Convenience, consumer psychology and physiology, and the food environment affect the psychological costs of healthy eating. Many consumers are drawn to unhealthy foods, and this problem can be exacerbated by genetic predisposition and poor dietary habits acquired in childhood. The food environment—such as large portions, fast-food advertising, and food deserts—can increase the costs of healthy diet. Because the benefits of healthy eating occur in the distant future and enjoyment of unhealthy food starts immediately, consumers with strong self-control experience a lower cost of healthy diet.

None of these costs may matter if consumers do not know what a healthy diet is. Thus the cost of acquiring nutrition information is one of the first costs consumers incur on the path to a healthy diet.

Although we estimate the monetary value of the benefits of healthy eating, we do not do the same for the costs. Given the scope of this review, it was not feasible to monetize the costs as the current literature does not provide estimates to support such quantification.

If we compare the costs and benefits, we see that many of the costs (monetary, time, psychological) are borne by private individuals but the benefits are shared more evenly between private individuals and society as a whole. That is, the benefits impact not only private individuals in terms of their health care spending and quality of life but also society in terms of publicly funded programs like Medicare and Medicaid. As a result, individuals do not personally reap many of the social benefits of their personal healthy-eating habits. However, if the private benefits of healthy eating exceed the private costs, then consumers may be sufficiently motivated to eat healthy.
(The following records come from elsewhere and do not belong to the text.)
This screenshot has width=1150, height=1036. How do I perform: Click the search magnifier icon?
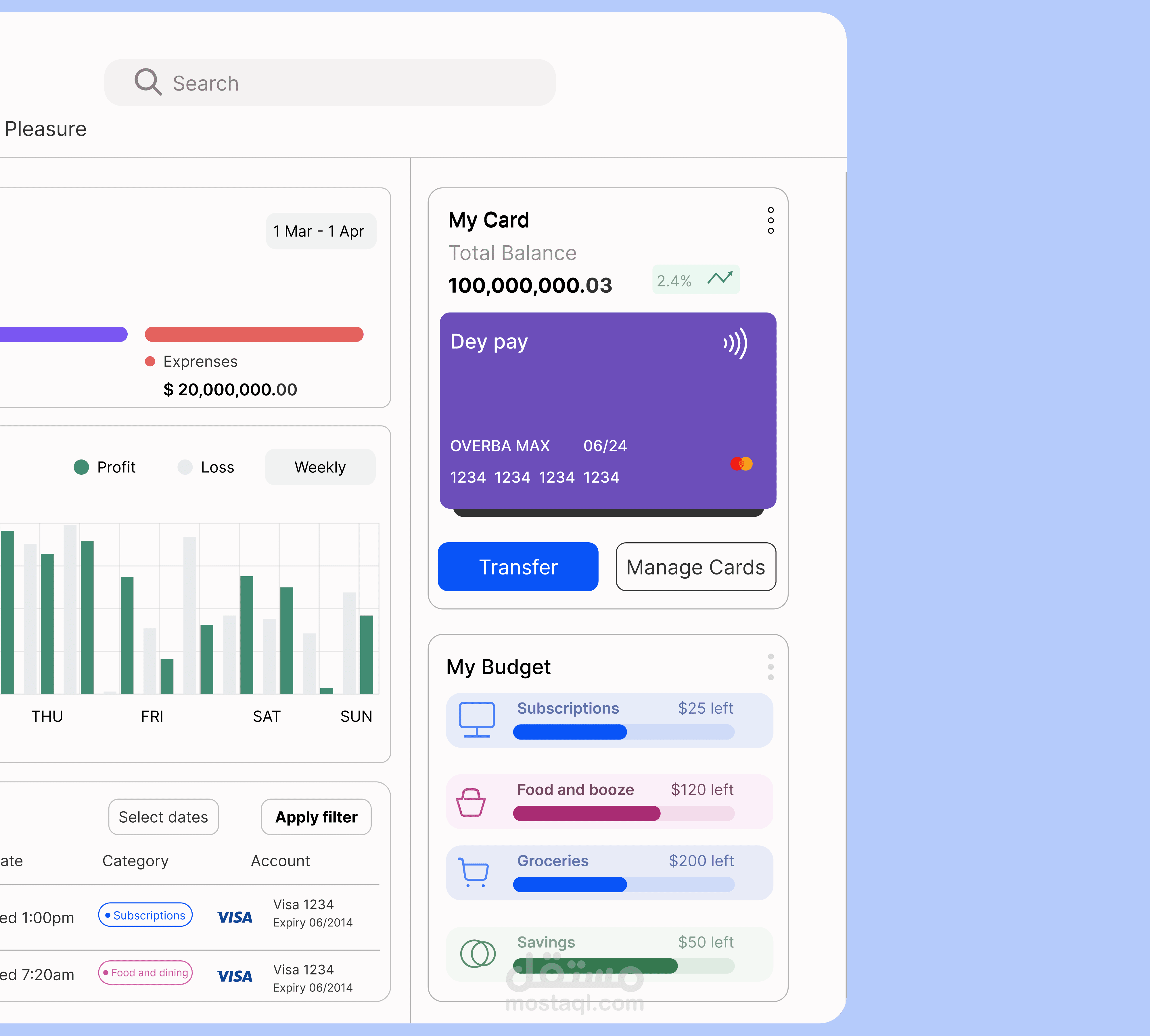[148, 83]
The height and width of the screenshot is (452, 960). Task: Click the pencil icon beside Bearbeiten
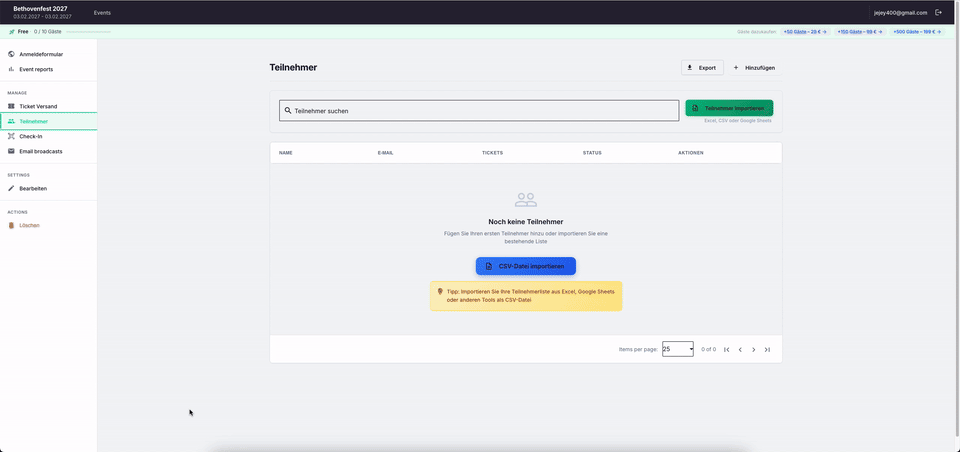tap(11, 188)
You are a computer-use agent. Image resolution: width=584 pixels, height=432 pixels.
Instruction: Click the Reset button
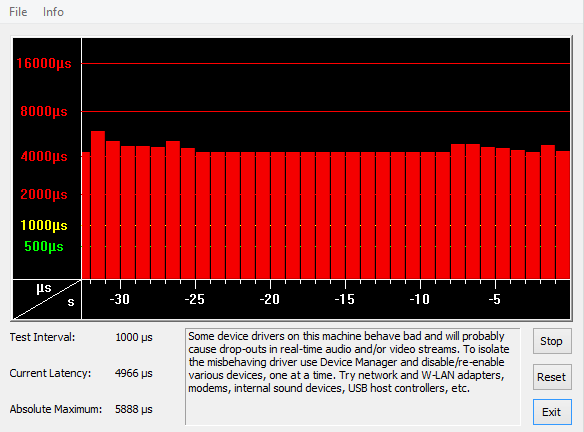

Because many of the benefits of healthy eating are rooted in basic human physiology, we do not have much immediate control over them—but we as a society do have the ability to change the costs of healthy eating.

When consumers eat, they are responding to perceived costs and benefits of healthy eating. Perceived costs vary from person to person and within a person over time based on financial and time constraints, where one lives and works, and one’s food preferences, among other factors. Although individuals face multiple costs at once, studies to date have tended to focus on just one or a few costs faced by consumers rather than taking a comprehensive view. Future research that assesses all costs of healthy eating and the distribution of these costs across subpopulations will enhance our understanding of dietary disparities and how people make dietary choices.